Supplied records:

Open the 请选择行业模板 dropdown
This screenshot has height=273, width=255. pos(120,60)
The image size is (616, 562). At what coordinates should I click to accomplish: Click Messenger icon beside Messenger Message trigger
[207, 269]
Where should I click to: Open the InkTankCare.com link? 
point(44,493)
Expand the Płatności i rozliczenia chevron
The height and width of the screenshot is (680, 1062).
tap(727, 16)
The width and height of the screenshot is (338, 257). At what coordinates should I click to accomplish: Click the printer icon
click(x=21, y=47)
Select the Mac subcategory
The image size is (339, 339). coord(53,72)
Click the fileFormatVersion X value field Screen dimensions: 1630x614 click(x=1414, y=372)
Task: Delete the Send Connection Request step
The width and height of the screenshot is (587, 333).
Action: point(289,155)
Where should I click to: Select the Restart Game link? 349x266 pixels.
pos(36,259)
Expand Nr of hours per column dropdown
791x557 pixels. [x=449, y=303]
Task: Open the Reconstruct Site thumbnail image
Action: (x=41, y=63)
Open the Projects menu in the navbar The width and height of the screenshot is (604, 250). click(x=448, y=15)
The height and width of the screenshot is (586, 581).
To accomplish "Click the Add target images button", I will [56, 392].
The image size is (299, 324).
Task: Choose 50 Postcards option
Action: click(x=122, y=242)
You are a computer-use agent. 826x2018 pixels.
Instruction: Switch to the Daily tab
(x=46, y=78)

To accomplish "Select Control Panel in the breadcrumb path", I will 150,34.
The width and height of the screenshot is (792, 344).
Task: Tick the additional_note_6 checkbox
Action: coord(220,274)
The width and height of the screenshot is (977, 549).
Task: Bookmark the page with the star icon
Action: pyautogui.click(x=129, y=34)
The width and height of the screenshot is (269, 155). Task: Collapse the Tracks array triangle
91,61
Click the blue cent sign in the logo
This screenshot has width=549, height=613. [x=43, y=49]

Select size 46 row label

To do:
Output all of the entries without altering a single word.

Result of the task:
Open the 请选择行业模板 dropdown
This screenshot has height=273, width=255. pos(120,60)
The image size is (616, 562). At what coordinates should I click to accomplish: Click Messenger icon beside Messenger Message trigger
[207, 269]
Where should I click to: Open the InkTankCare.com link? 
point(44,493)
Expand the Płatności i rozliczenia chevron
The height and width of the screenshot is (680, 1062).
tap(727, 16)
The width and height of the screenshot is (338, 257). At what coordinates should I click to accomplish: Click the printer icon
click(x=21, y=47)
Select the Mac subcategory
The image size is (339, 339). coord(53,72)
Click the fileFormatVersion X value field Screen dimensions: 1630x614 click(x=1414, y=372)
Task: Delete the Send Connection Request step
The width and height of the screenshot is (587, 333).
Action: point(289,155)
Where should I click to: Select the Restart Game link? 349x266 pixels.
pos(36,259)
Expand Nr of hours per column dropdown
791x557 pixels. [x=449, y=303]
Task: Open the Reconstruct Site thumbnail image
Action: (x=41, y=63)
Open the Projects menu in the navbar The width and height of the screenshot is (604, 250). click(x=448, y=15)
The height and width of the screenshot is (586, 581).
To accomplish "Click the Add target images button", I will [56, 392].
The image size is (299, 324).
Task: Choose 50 Postcards option
Action: click(x=122, y=242)
You are a computer-use agent. 826x2018 pixels.
Instruction: Switch to the Daily tab
(x=46, y=78)

To accomplish "Select Control Panel in the breadcrumb path", I will 150,34.
The width and height of the screenshot is (792, 344).
Task: Tick the additional_note_6 checkbox
Action: coord(220,274)
The width and height of the screenshot is (977, 549).
Task: Bookmark the page with the star icon
Action: pyautogui.click(x=129, y=34)
The width and height of the screenshot is (269, 155). Task: Collapse the Tracks array triangle
91,61
Click the blue cent sign in the logo
This screenshot has width=549, height=613. [x=43, y=49]

Select size 46 row label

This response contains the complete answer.